A customer letter is a framing technique used early in discovery. You write a fictional letter - in the customer’s voice - set in the future, after they’ve been using your product. They describe the problem they had, what they tried before, how they found your product, and what’s different now. It’s deliberately narrative and emotional. That’s the point. It forces you to think about the customer’s experience holistically, not just the features you plan to build.

Why it works

Most product briefs describe what will be built. The customer letter describes how someone’s life will be better. That shift in perspective surfaces things a requirements doc never would:
  • Who specifically is the customer? (A vague letter reveals a vague customer definition)
  • What was their life like before? (Forces you to understand the problem, not just the solution)
  • What do they actually care about? (The emotional and social jobs, not just the functional ones)
  • Would a real customer ever write this? (A good smell test for whether your value proposition is credible)
If your team can’t agree on what the letter should say, that disagreement is valuable - it means you haven’t aligned on the basics yet. Better to find that out now than three sprints in 😅

How to write one

Keep it short - one page maximum. Write it in first person, from the customer’s perspective. Set it six to twelve months in the future. A simple structure:
  1. Who they are and what they were struggling with
  2. What they’d tried before and why it didn’t work
  3. How they discovered your product
  4. What changed - specifically, concretely
  5. Who they’ve told about it and why
Then share it with the team. Does everyone picture the same customer? Does the “before” feel real? Does the “after” feel credible and specific?

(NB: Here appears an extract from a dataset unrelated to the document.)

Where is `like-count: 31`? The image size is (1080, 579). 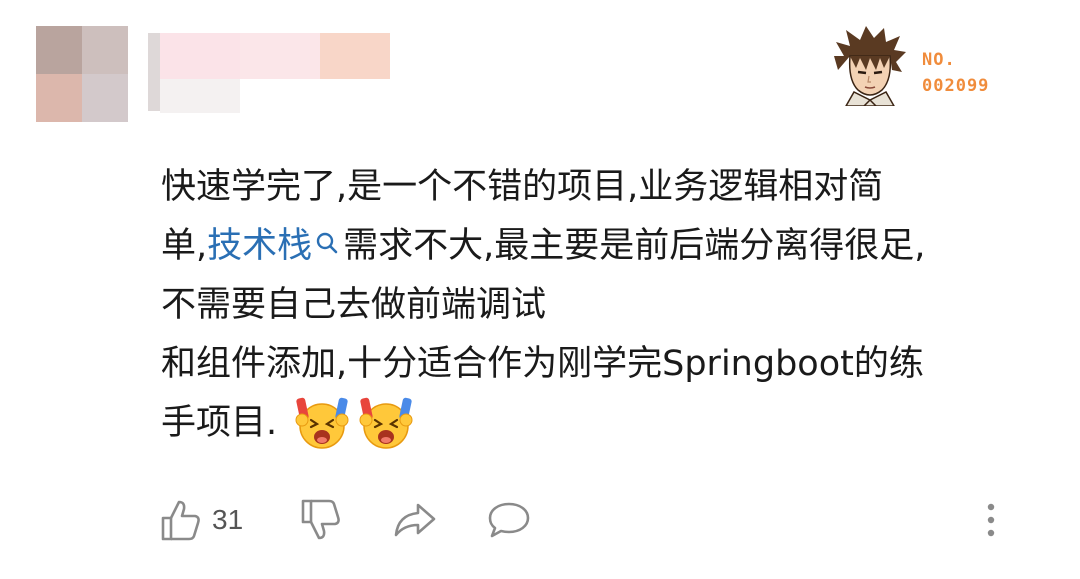
like-count: 31 is located at coordinates (228, 520).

Pairing it with other framing tools

The customer letter works well alongside the Opportunity Assessment - the assessment gives you the structured framing, the letter gives you the human one. Together they cover both the analytical and the empathetic side of problem framing. Lesson learned: the teams that find the customer letter exercise most uncomfortable are usually the ones that need it most 👊 Discomfort means the assumptions haven’t been stress-tested yet.